Go through all your loyalty programmes and rewards and “cash them in”. Use them before they expire and investigate how best to use them before and after baby arrives.
FNB’s eBucks rewards programme is rated the best loyalty programme in South Africa and is affiliated with a number of retail partners such as Dischem and Makro, where you can earn or spend eBucks when buying products for baby.
Contact your medical aid to make sure what they pay for and what not. Some medical aids have a baby programme that will help you with this. There will be a number of doctors visits, blood tests and scans. There are also a number of birthing options like natural versus C-Section, which carry different costs. Your medical aid will be able to confirm whether there will be co-payments that you are responsible for. It all depends what kind of plan you’re on and what rates your doctors charge.
Sibiya says, “You will also have to add the baby to your medical aid as soon as he or she is born and evaluate your current plan. Some plans are better than others when you have dependents, so do your homework.”
“Most importantly, know whether you will be on paid or unpaid maternity leave. When you inform your employer of your pregnancy, make sure you’re well versed on their maternity policy. Understand what your income will be and plan accordingly,” says Sibiya.

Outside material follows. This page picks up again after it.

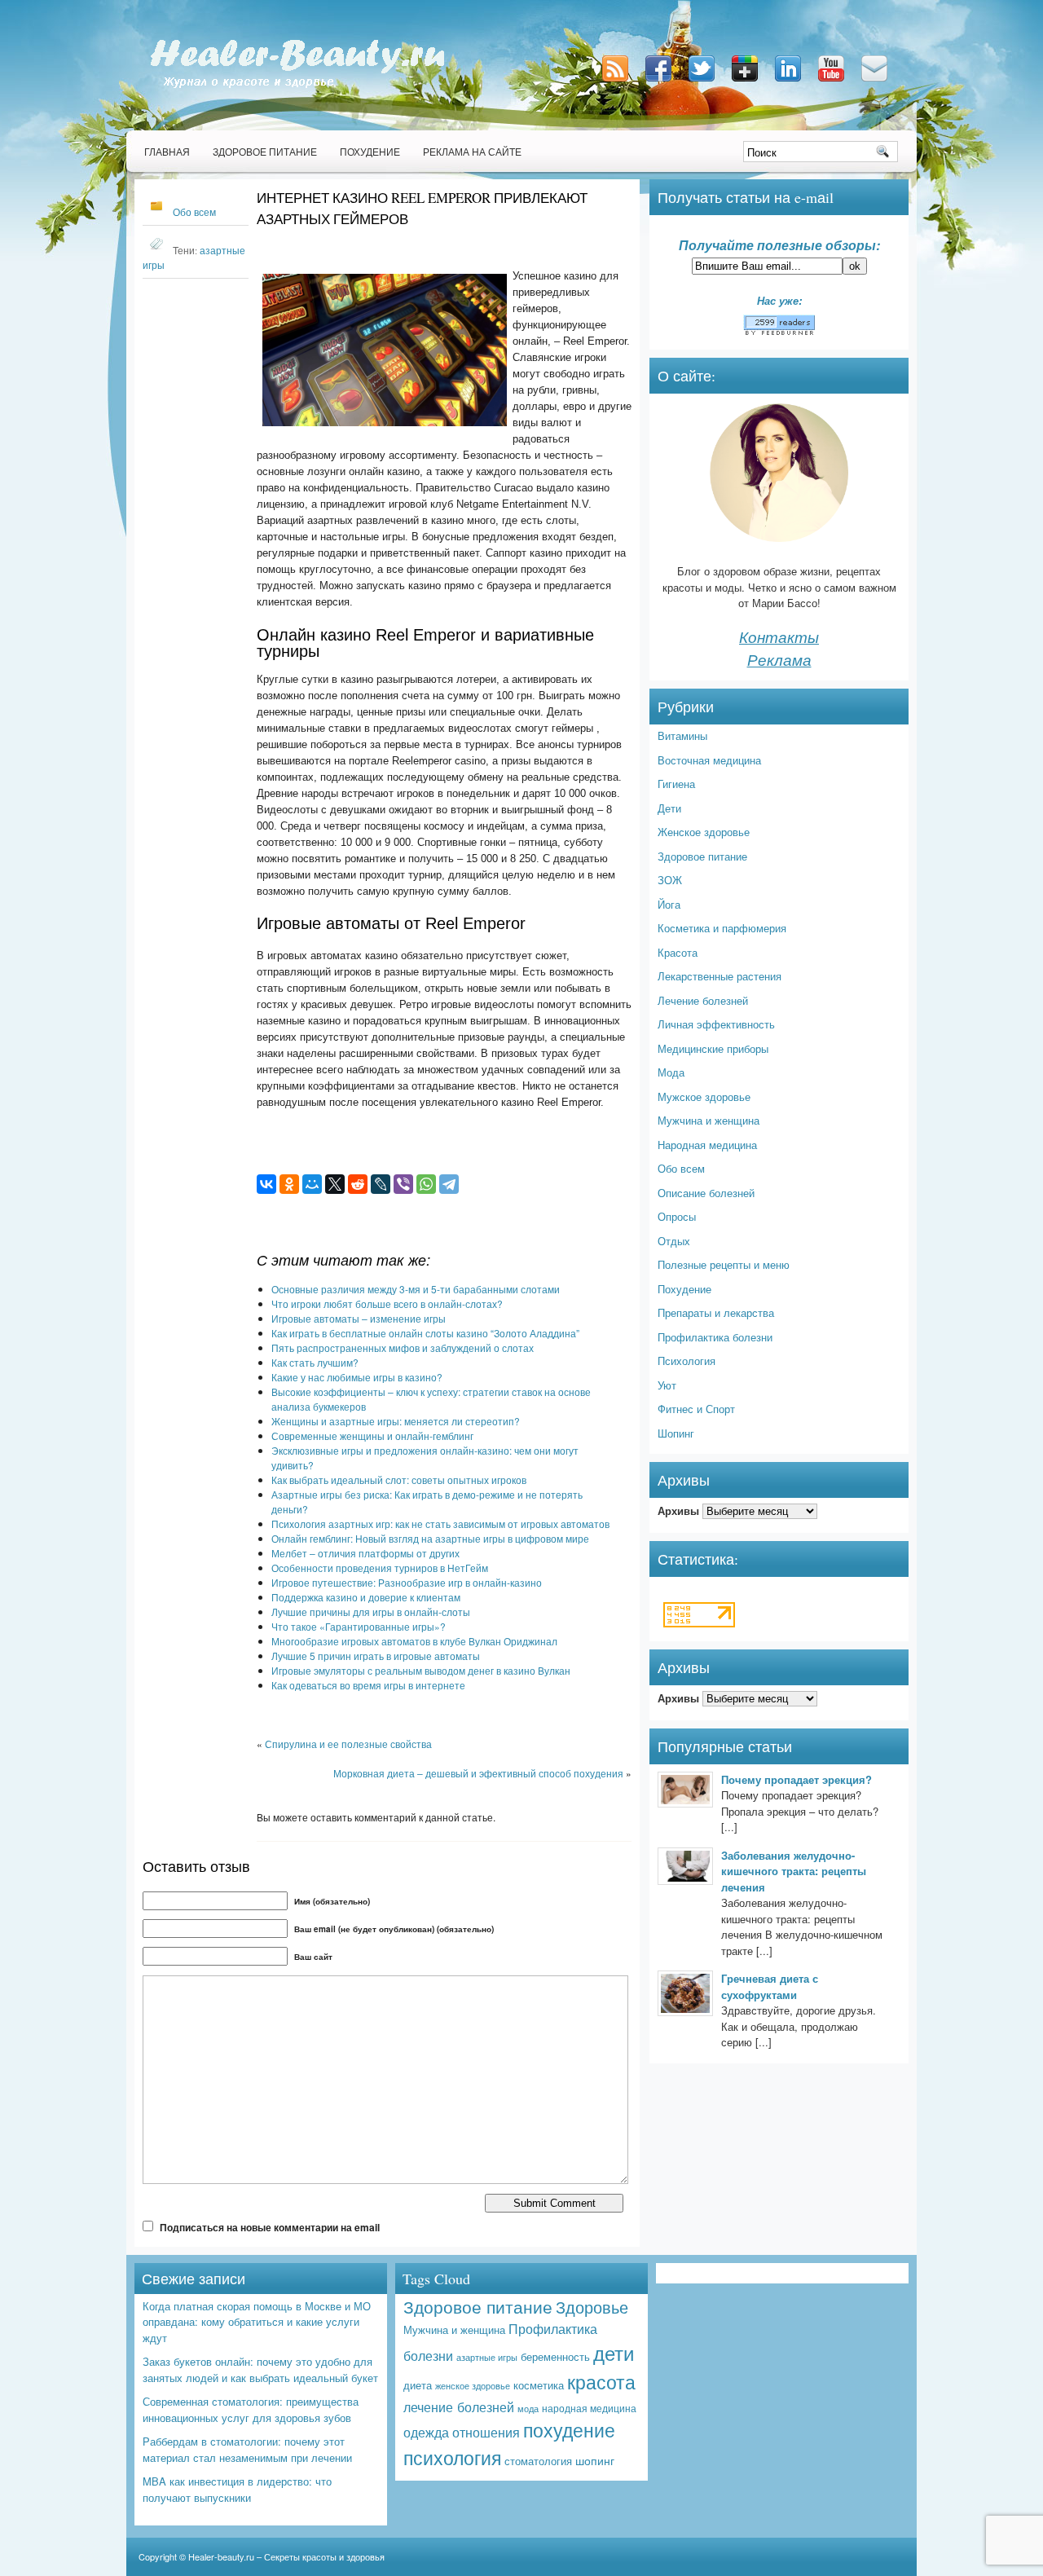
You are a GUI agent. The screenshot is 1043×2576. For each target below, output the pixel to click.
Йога (669, 904)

If you’re going to be on unpaid maternity leave, you’re entitled to UIF benefits.* Sibiya says it’s important to start the UIF process as early as possible, whether you tackle the process yourself or decide to make use of an agency.
“There are a number of forms that you’ll need to complete, and your plate will be quite full preparing for the baby, so do what you can before the baby arrives,” she says.
If you’re sending your child to a crèche or hiring a nanny to help out when the baby arrives, do your homework. Some employers have on-site crèches that offer discounts to employees. You’ll have the advantage of not having to drive out of the way to drop your little one off and you’ll have him or her close by if you want to visit during the day.
“Deciding to have a child is one of the biggest life decisions you can make, and the costs start way before baby arrives. The best thing you can do is plan ahead and be prepared,” concludes Sibiya.